## Task requirements
Look through the material below and show every line with the word "arrow".

## Data in this exercise
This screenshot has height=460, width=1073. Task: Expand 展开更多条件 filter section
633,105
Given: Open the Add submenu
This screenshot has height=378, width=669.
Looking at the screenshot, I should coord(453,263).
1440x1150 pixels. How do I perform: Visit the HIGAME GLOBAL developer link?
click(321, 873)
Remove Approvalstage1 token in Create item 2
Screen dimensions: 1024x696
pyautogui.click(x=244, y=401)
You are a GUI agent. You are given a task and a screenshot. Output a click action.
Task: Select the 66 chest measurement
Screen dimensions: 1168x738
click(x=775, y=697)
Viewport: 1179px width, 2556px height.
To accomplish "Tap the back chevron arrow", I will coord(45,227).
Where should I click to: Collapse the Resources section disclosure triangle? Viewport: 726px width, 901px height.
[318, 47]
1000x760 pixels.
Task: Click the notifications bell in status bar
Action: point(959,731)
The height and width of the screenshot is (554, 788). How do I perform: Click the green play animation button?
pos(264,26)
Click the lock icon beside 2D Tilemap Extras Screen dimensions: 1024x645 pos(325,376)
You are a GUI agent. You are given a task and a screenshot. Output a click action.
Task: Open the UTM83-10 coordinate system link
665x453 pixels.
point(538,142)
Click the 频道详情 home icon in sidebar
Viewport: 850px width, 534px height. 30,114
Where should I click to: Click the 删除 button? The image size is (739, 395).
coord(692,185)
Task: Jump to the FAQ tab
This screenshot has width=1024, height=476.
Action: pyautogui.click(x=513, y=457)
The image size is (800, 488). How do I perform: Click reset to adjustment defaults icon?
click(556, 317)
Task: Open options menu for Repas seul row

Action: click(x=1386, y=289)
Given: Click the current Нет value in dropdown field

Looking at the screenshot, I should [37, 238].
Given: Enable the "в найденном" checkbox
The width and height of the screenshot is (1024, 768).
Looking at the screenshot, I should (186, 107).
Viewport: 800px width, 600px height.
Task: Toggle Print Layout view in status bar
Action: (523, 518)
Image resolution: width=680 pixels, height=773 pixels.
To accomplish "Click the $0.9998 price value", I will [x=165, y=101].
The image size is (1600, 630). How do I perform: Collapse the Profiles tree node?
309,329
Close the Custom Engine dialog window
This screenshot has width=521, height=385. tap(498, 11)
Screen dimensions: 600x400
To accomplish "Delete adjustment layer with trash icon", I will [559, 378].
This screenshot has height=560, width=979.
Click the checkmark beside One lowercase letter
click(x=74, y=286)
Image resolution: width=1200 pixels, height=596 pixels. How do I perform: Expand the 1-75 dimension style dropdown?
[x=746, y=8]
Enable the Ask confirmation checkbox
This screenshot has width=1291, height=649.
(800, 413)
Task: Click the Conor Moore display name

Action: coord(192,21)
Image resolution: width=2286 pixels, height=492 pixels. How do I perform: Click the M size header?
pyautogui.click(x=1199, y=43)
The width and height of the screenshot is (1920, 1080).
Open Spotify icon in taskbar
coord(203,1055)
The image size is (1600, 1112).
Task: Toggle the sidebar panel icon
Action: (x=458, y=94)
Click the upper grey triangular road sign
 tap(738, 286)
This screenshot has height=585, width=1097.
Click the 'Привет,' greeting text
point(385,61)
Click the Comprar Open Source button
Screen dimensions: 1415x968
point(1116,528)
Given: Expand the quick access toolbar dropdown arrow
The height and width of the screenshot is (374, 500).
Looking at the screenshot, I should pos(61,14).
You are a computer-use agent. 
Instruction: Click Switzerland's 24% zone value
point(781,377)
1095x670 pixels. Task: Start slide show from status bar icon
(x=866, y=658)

## Completed exercise
To accomplish "Tap the back chevron arrow", I will coord(45,227).
Given: Expand the quick access toolbar dropdown arrow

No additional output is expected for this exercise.